THE TASK> Only these lines, please: the first one of the records through the one containing "Datenschutzerklärung (518, 921)", retyped exactly, both ends included and pictures omitted.

DATA FOR THE TASK>
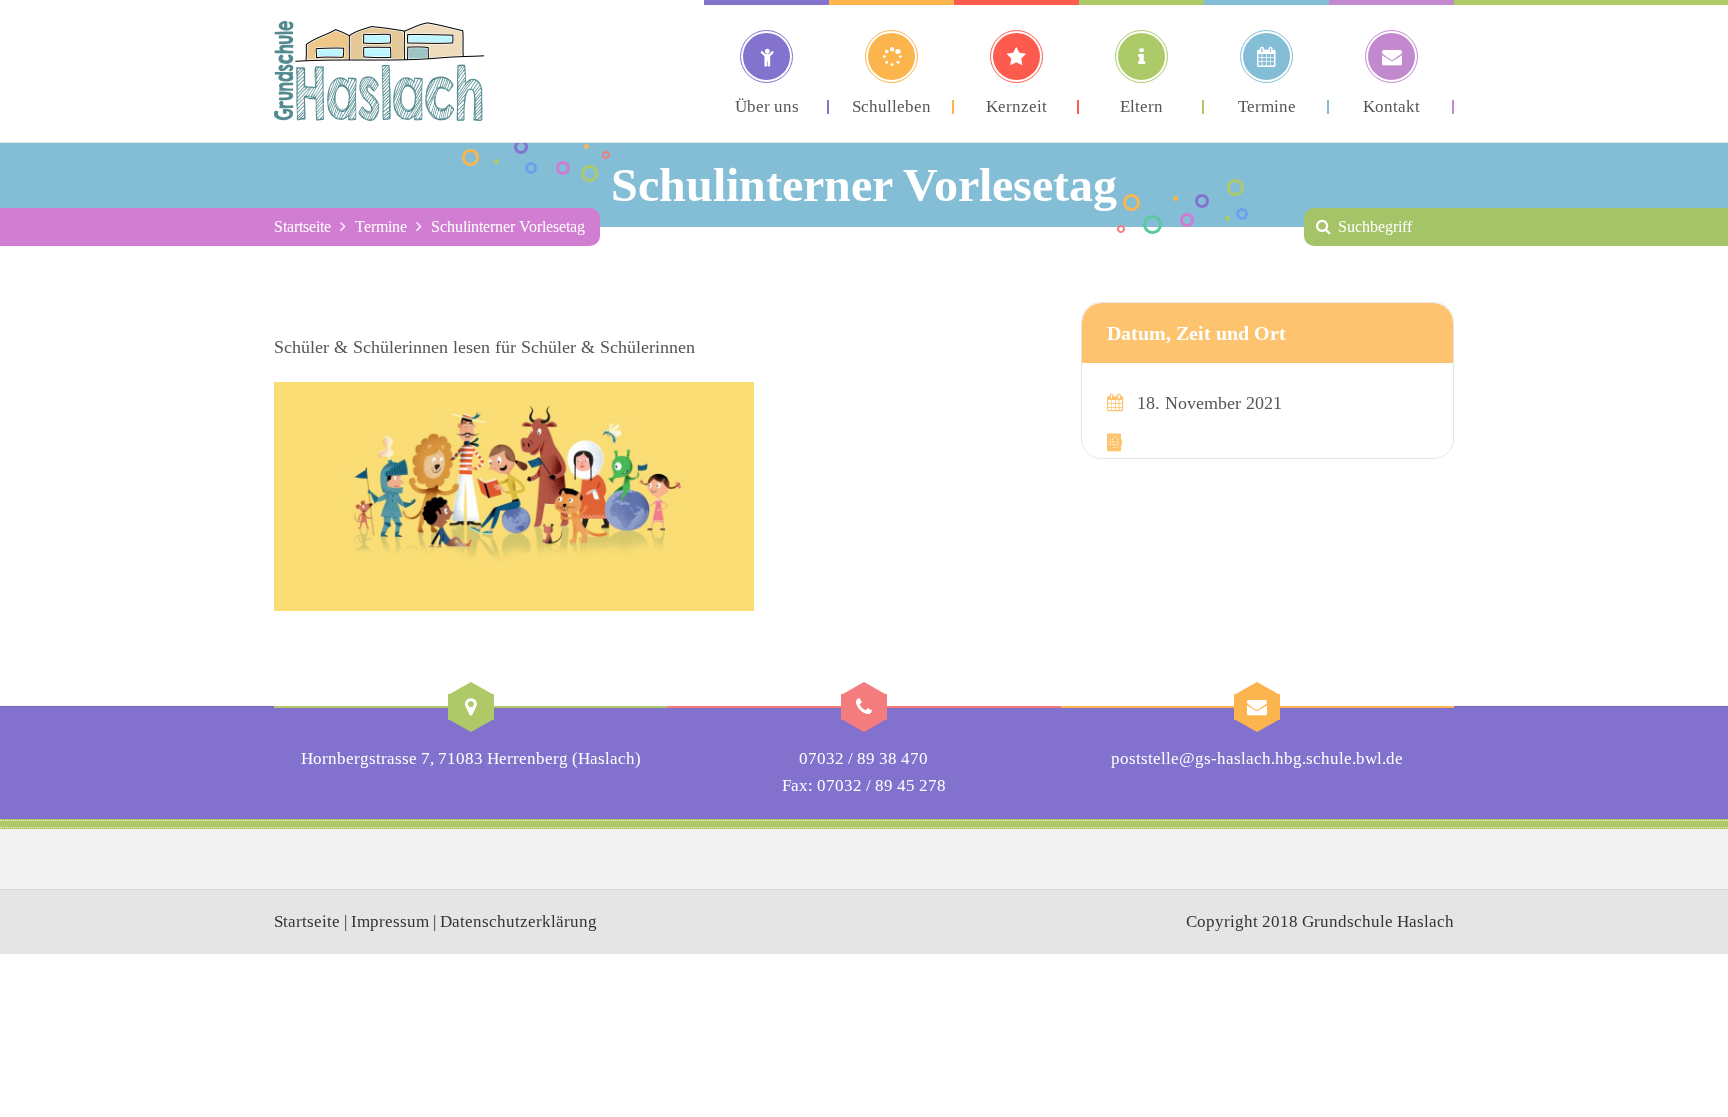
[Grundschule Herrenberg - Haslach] (379, 71)
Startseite (302, 226)
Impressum (390, 921)
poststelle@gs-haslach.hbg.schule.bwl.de (1257, 758)
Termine (381, 226)
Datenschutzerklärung (518, 921)
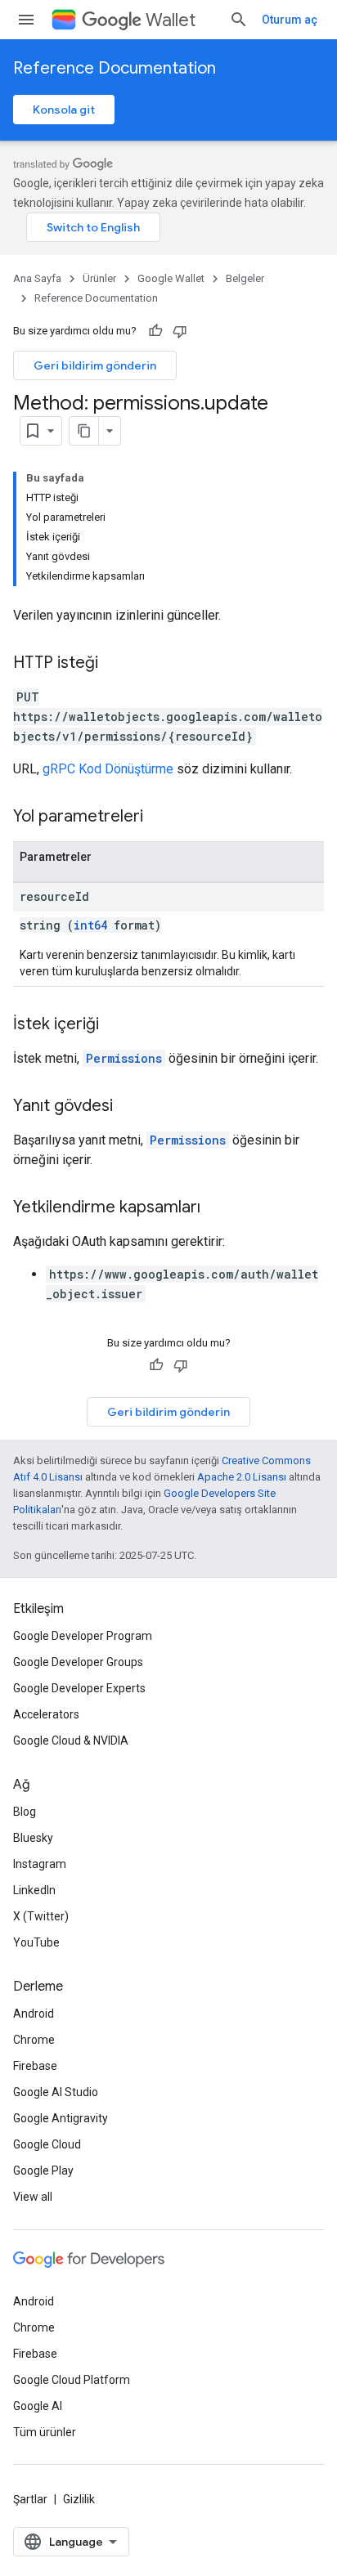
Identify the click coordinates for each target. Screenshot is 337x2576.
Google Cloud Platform (71, 2379)
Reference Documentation (114, 68)
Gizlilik (79, 2499)
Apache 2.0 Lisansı (241, 1477)
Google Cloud (47, 2144)
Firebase (35, 2065)
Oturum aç (289, 19)
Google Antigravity (60, 2118)
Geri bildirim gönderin (95, 365)
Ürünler (99, 278)
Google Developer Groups (78, 1662)
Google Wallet (170, 278)
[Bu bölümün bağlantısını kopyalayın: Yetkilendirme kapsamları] (216, 1208)
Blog (24, 1811)
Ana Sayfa (37, 278)
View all (32, 2196)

OUTPUT BELOW>
[Grundschule Herrenberg - Haslach] (379, 71)
Startseite (302, 226)
Impressum (390, 921)
poststelle@gs-haslach.hbg.schule.bwl.de (1257, 758)
Termine (381, 226)
Datenschutzerklärung (518, 921)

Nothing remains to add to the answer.